The procession of miracle was one of three sacrament processions in late medieval Amsterdam: next the procession of Sacrament-day four days after Trinity, in1536 a third sacrament procession was established in order to remember the victory on heretic groups such as Baptists, Lutherans, and Calvinists.
After 1578, all processions were abolished. Only in the housechurches of the beguinage, small clandestine processions could be held. From 1918 onwards, sacrament processions could take place again in open air, but only inside the beguinage. Processions were prohibited in the Netherlands until 1983.

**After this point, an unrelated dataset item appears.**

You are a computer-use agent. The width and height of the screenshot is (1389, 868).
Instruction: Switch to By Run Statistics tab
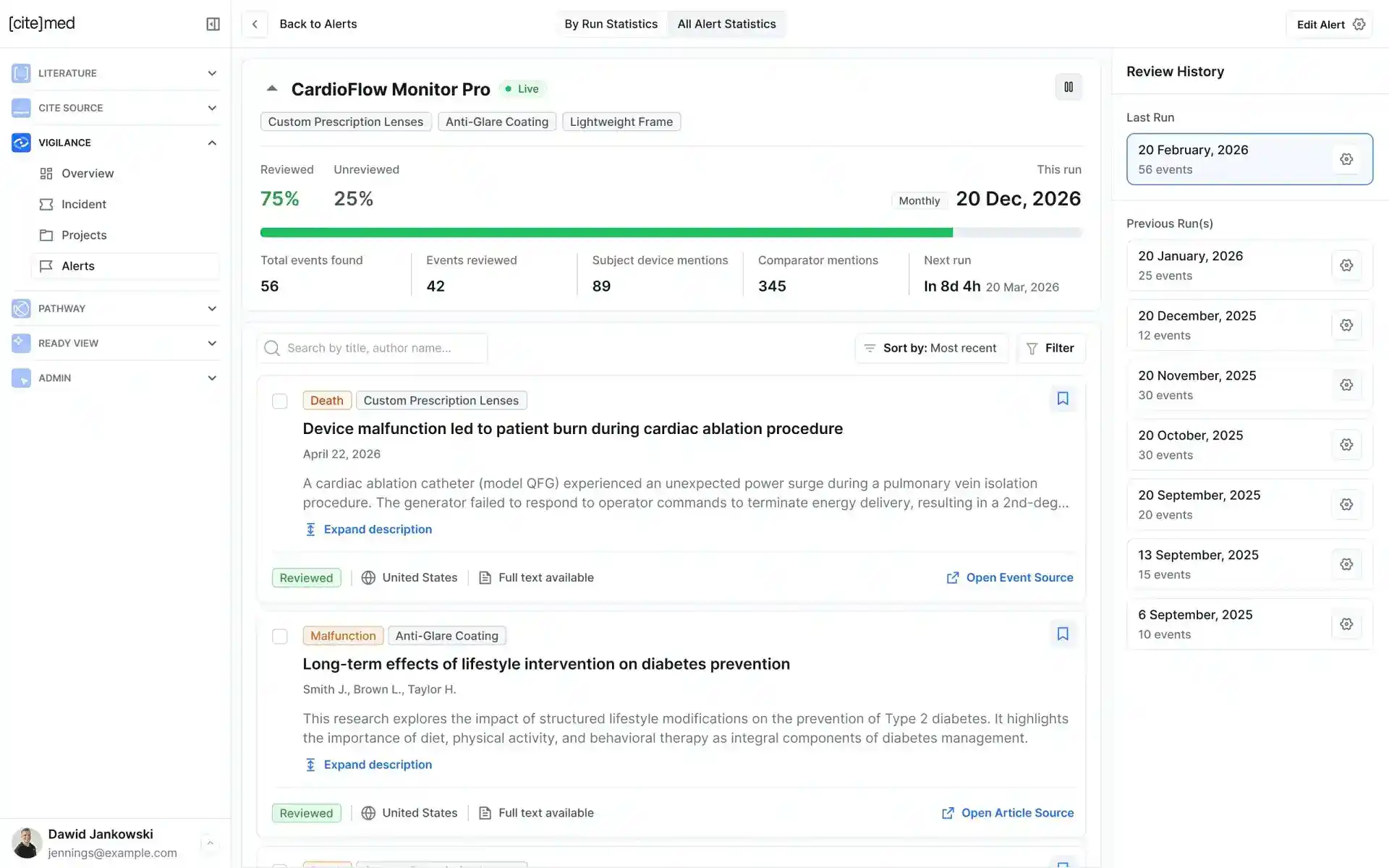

But outside the beguinage, the procession of miracle has not been forgotten. From around 1650, clandestine processions at night and in silence are reported. Lay people went through Amsterdam on the old procession route to remember the miracle. Only two centuries later, the silent procession was organized more officially. It took place once a year on the medieval procession date: the Wednesday after 12th March. Until today, the Amsterdam silent procession takes place once a year at that date, still without official attributes such as flags, monstrance, liturgical robes or singing. A post-reformation tradition has replaced the medieval procession.
III: The host
The materiality of the miracle host has been a problem already in the Middle Ages. Already at the end of 1345, the host showed signs of decay. The bishop of Utrecht solved the problem by allowing officially that the host had to be replaced as soon and as often as required. According to ecclesiastical law, the old hosts could be eaten or burned. In this context it is important that the miracle host has survived the fire two times: surviving its biological and ecclesiastical ending surmounts mundane dimensions. Its immortality represented the risen Christ, whose flesh it transferred to the catholic believers by transubstantiation.
IV: The miracle
In the Netherlands, the veneration of miracles of hosts or blood corporalia is verified in 34 places, from 1160 to 1520. In the 14th century, four burning miracles took place: Dordrecht (1338-1572) Amersfoort (1340-medio 15. cent.), Stiphout (1341-18.cent.) and Amsterdam 1345. Only the Amsterdam veneration lasted until today. From 662 approved pilgrimages in the Netherlands, 21 show a continuous history from the Middle Ages until today. Only four of them are situated in the core area of the Dutch reformation. One of them is Amsterdam.
Leonardus Marius, rector of the Amsterdam beguinage in the 17th century, wrote in his book The honour and growth of Amsterdam thanks to the miracle that took place there” that Amsterdam owed its wealth not to an extended trade, but to the miracle. This allowed to justify the suppressed catholic population as super-citizens, to whom Calvinistic Amsterdam owed its wealth. The miracle thus contributed in an important way to Catholic identity in post-reformation Amsterdam.
According to some people, the miracle protected the city even in the 20th century. Amsterdam should owe to the miracle that it has been the only big city alongside the North Sea that had not been destroyed completely or partly by bombs during World War II.
But even without supernatural powers, the miracle has influenced the city of Amsterdam during centuries and has made an important contribution to the identity of its citizens.